Aujourd'hui, B.B King est mort. Ou peut-être était-ce la semaine dernière, je ne sais pas. J'ai entendu la nouvelle à la radio, sur France Inter : "Le roi du blues est mort." Cela ne veut rien dire, des roi du blues il y en a plein. John Lee Hooker était aussi l'un des rois de cette musique d'origine afro-américaine.

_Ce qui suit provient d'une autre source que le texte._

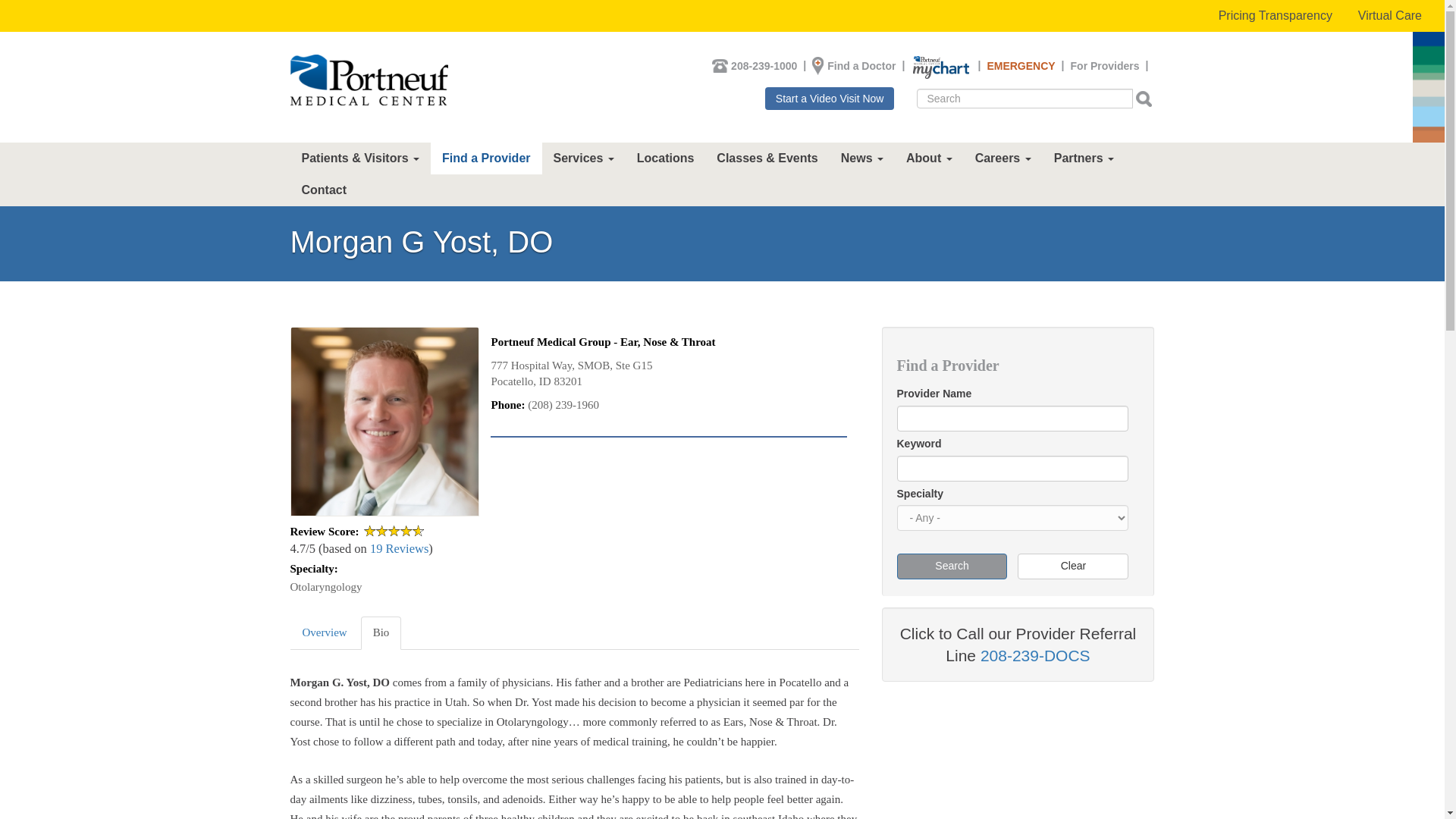
Virtual Care (1389, 15)
EMERGENCY (1020, 65)
Find a Doctor (861, 65)
208-239-1000 (763, 65)
Start a Video Visit Now (830, 97)
For Providers (1105, 65)
Search (925, 117)
Find a Provider (485, 158)
Pricing Transparency (1275, 15)
Given the description of an element on the screen output the (x, y) to click on. 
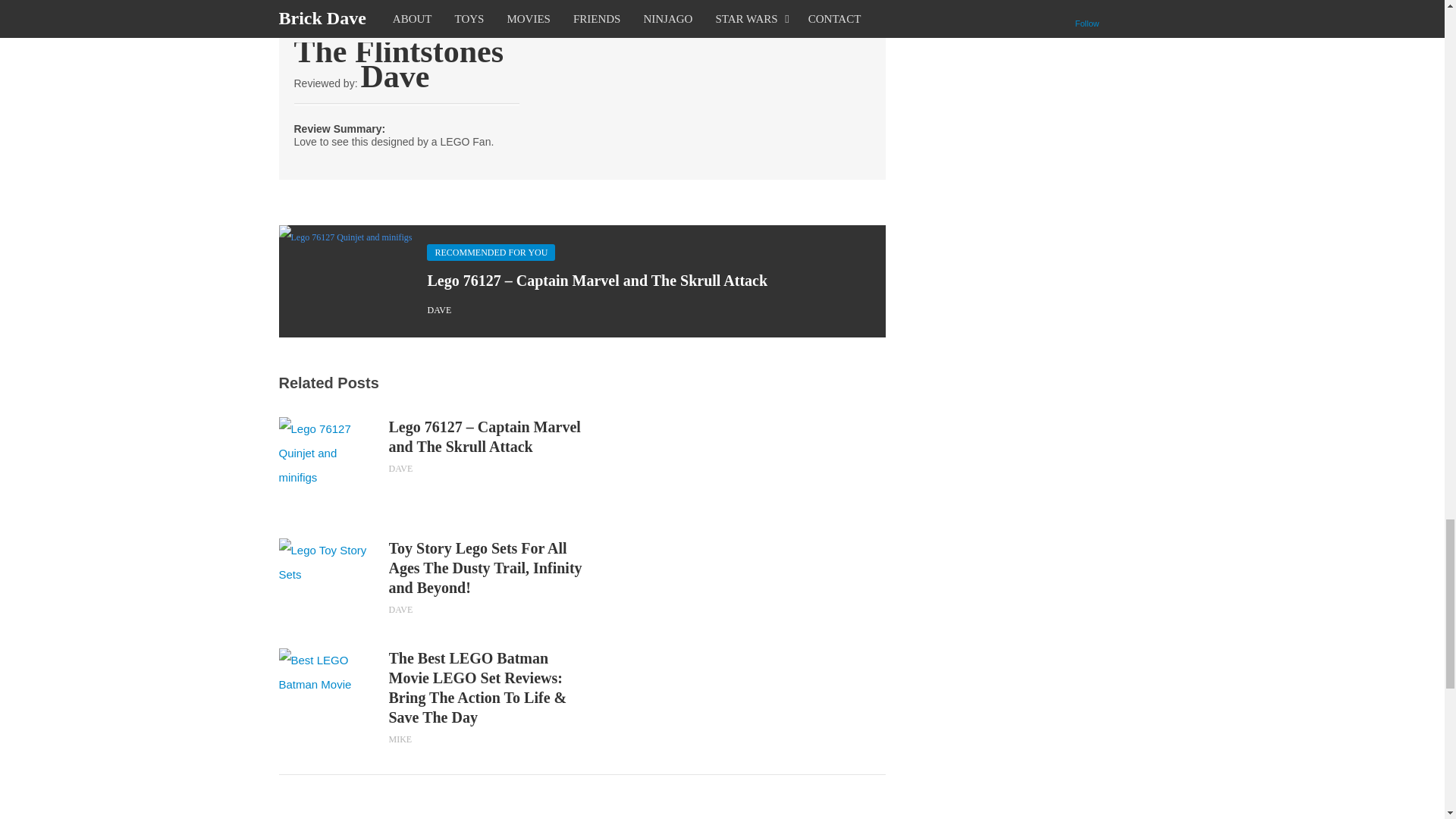
DAVE (400, 609)
MIKE (400, 738)
Posts by Dave (400, 609)
DAVE (400, 468)
DAVE (438, 309)
Posts by Dave (438, 309)
Posts by Dave (400, 468)
Posts by Mike (400, 738)
Given the description of an element on the screen output the (x, y) to click on. 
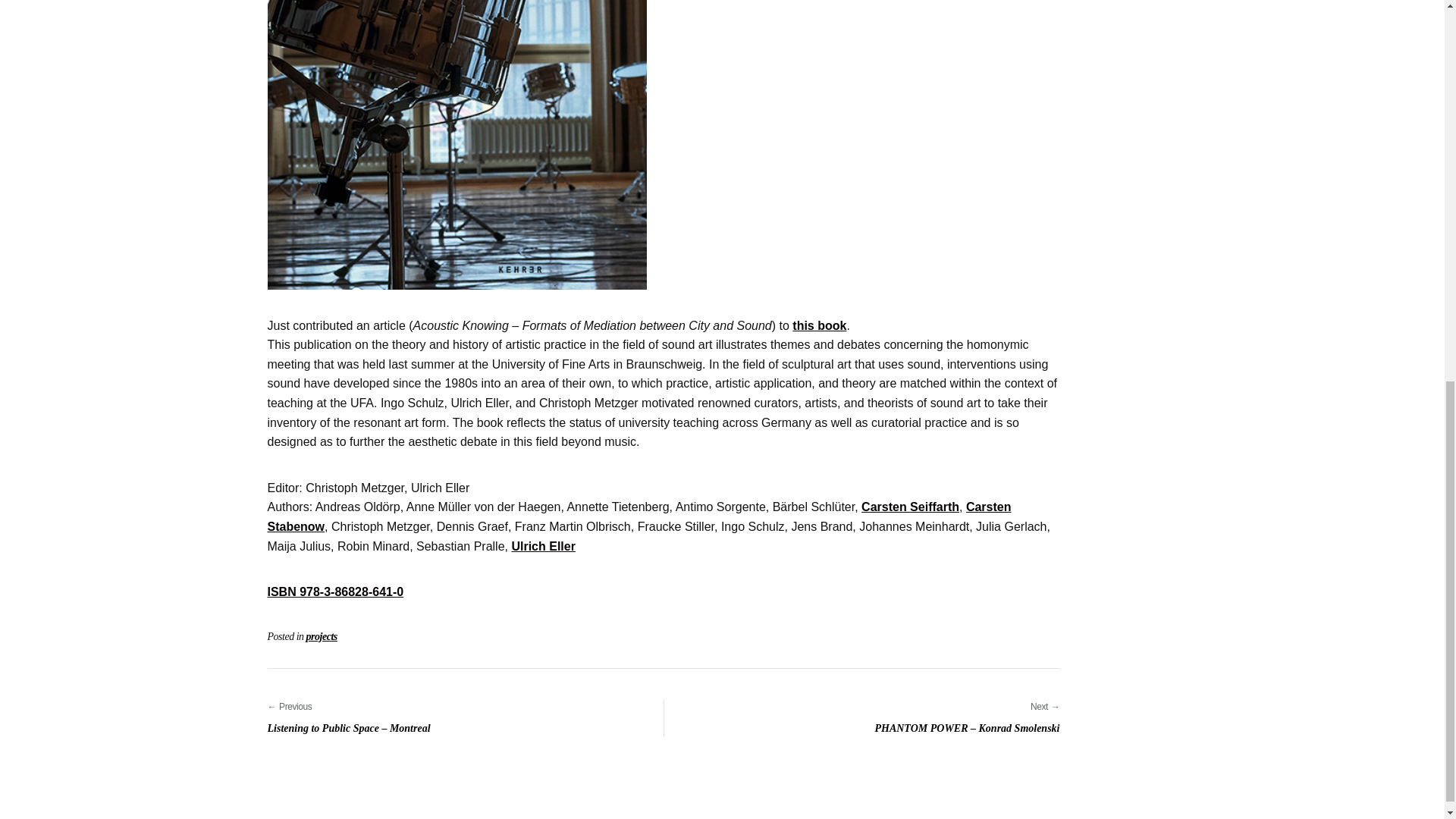
640-9783868286410 (456, 144)
the statement (818, 325)
the statement (334, 591)
Given the description of an element on the screen output the (x, y) to click on. 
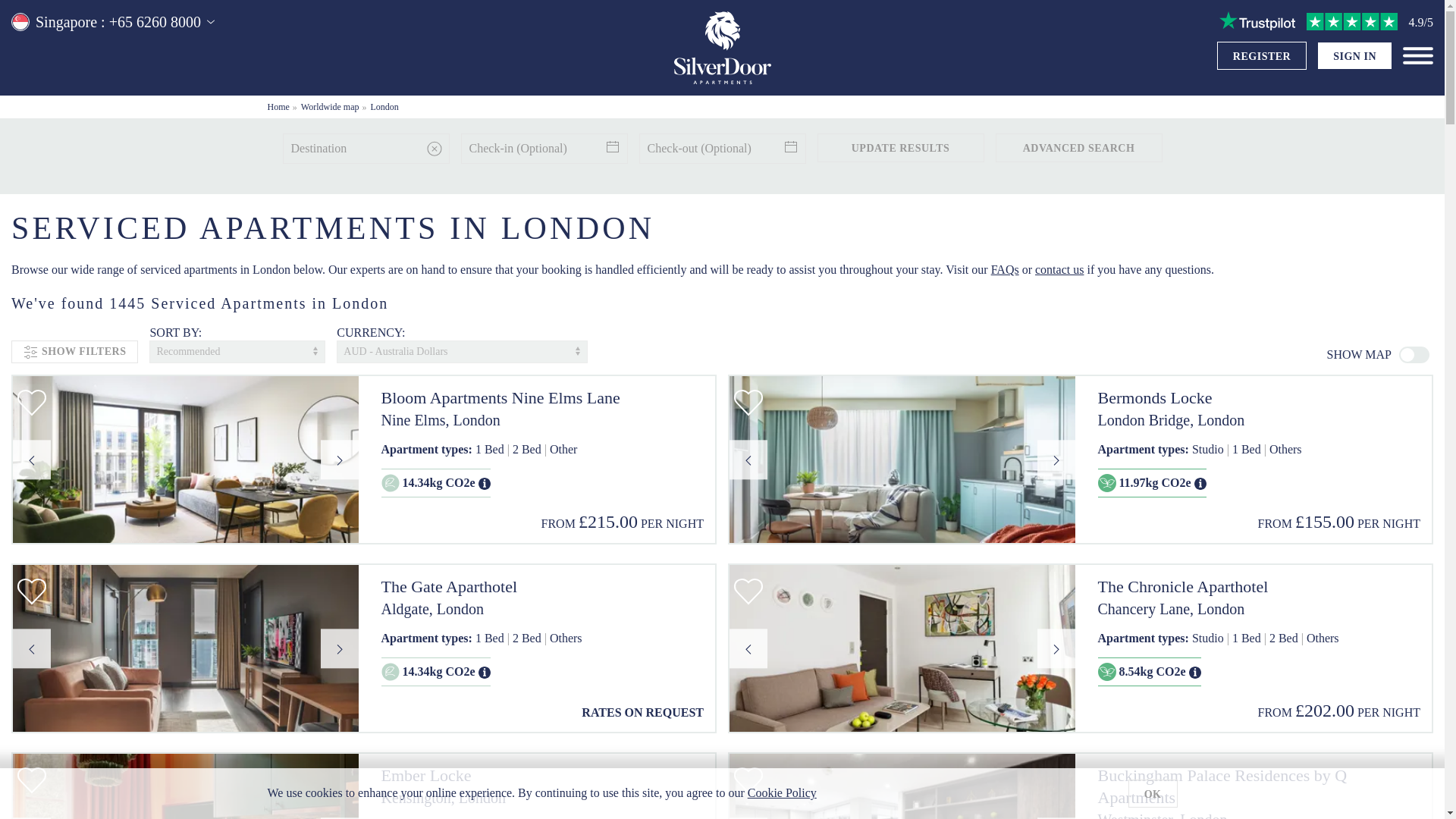
Home (277, 106)
The Chronicle Aparthotel (1259, 587)
London (384, 106)
contact us (1059, 269)
Buckingham Palace Residences by Q Apartments (1259, 786)
Bloom Apartments Nine Elms Lane (541, 398)
Worldwide map (330, 106)
The Gate Aparthotel (541, 587)
Update Results (900, 147)
Update Results (900, 147)
REGISTER (1261, 55)
Ember Locke (541, 775)
SIGN IN (1354, 55)
SHOW FILTERS (74, 351)
Update Results (900, 147)
Given the description of an element on the screen output the (x, y) to click on. 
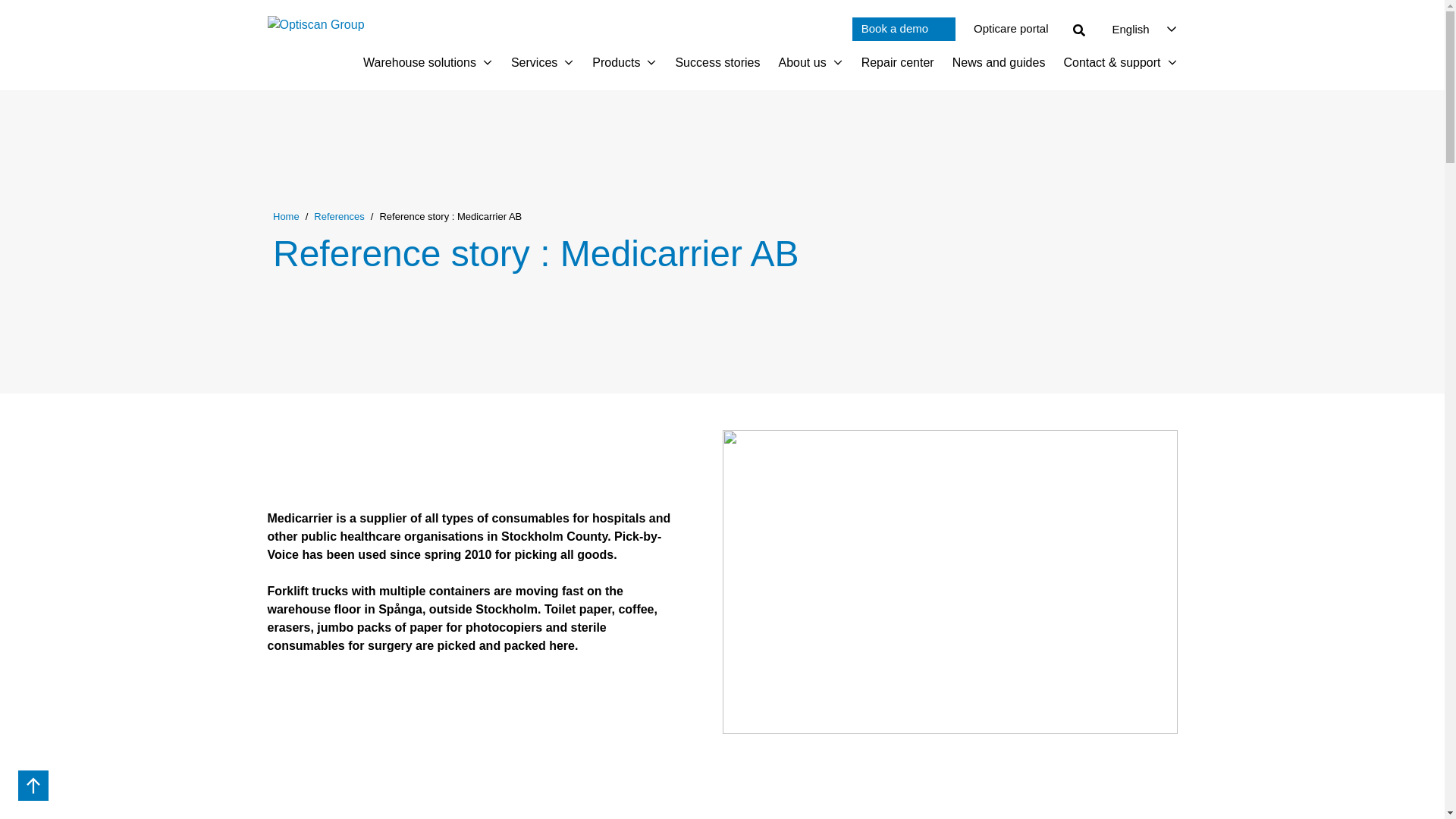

En ce jour de deuil, sombre, comment peut-on encore prétendre ignorer ce qu'il faut écouter en se levant le matin? Bien des fois, il suffirait de consulter la rubrique nécrologique d'un magazine issu de la presse rock, pour faire le constat des décès appartenant au monde du « rock », qui englobe aussi bien, avec un terme à la connotation si générique, des gars aussi divers que William Burroughs, Lou Reed, Roy Sheider ou, donc, B.B King, et se dire, toujours avec regret, qu'on ne pourra plus jamais les entendre en concert, même si on n'accroche pas plus que ça avec l'oeuvre du dit gars décédé (le nombre de personnes en France qui se sont subitement estampillées « fan de Bashung » à la mort du gars, cette blague...).
Et voilà... « Bibi » est mort. Il fallait bien que ça arrive un jour. Personne n'est éternel, et même si cet axiome s'impose avec évidence pour tout le monde, ça fait toujours mal d'entendre à la radio la mort d'un artiste qu'on aime... ça pique un peu quoi. Franchement, quand De Niro va clamser dans 10 ou 15 ans, ça fera chialer un bon petit nombre de cinéphiles... Non pas que les larmes me soient montées aux yeux pour ce grand bonhomme du blues, ce monstre que je croyais increvable, cet ogre, mais bon, on se remémore subitement le parcours de l'artiste, et on accède à nouveau à son œuvre comme si on (r)ouvrait la Boite de Pandore.
Le matin de la mort du King, le cœur serré (tu parles!), je me dirigeais vers mon ordinateur portable pour y écouter de la musique, et, face à cette multitude d'albums (issus de mon disque externe) qui me plonge bien souvent dans l'embarras à cause d'une diversité de choix trop riche, je réalisais que, pour une fois, je savais très bien ce que j'allais écouter.
Un album live, enregistré en 1964, jouissant d'une très bonne réputation.
Ça commence en fanfare. Des blues,des rhythmes & Blues, avec une section cuivre enrobant le tout d'un esprit de fête, comme un coulis chaleureux immédiatement accessible aux personnes ayant la chance d'assister à l’événement. Car B.B, comme Buddy (Guy), communique avec son public, il rigole avec lui, lui pose des questions, et a toujours quelques blagues à raconter. Disons qu'il ne faut pas être passif et qu'il faut nécessairement participer. Là, c'est plus qu'une participation, c'est une communion, une sorte de transe chamanique qui veut durer jusqu'à la fin de la nuit comme pour y exorciser des vieux démons du Mississippi, une messe électrifiée par des motifs de blues irrésistibles, une cérémonie digne d'un sorcier africain.
Et le public n'a jamais le temps de souffler, « Woke Up This Morning » rappelle au public qu'il est grand temps de se réveiller.
« Sweet Little Angel » n'est pas aussi cathartique que la version d'Hendrix, mais elle a le mérite de faire bouger.
« Please Love Me » est un boogie - blues qui dépote, avec une intro au riff ravageur. Les agréments de piano sont tout simplement magnifiques. Les cuivres s'y mettent et ajoutent au menu un esprit de fête, de danse. Des solos pleuvent, des solos inspirés, au toucher propre, humble, jazzy.
Ce disque n'est pas un chef-d'oeuvre, mais c'est le genre d'album solide, qui peu vite convaincre le mélomane, le mécréant ou l'inculte, tant l'artiste est à fond à la caisse. Les autres musiciens de l'orchestre participent, le bluesman au grand cœur fait jouer tout le monde, son saxophoniste fait péter le solo sur « You upset my baby », comme pour rappeler à tout le monde qu'il ne serait rien sans ses musiciens de route aguerris.
Un homme. Un bluesman. Et une humilité...
Chapeau bas l'artiste, et bravo pour l'oeuvre.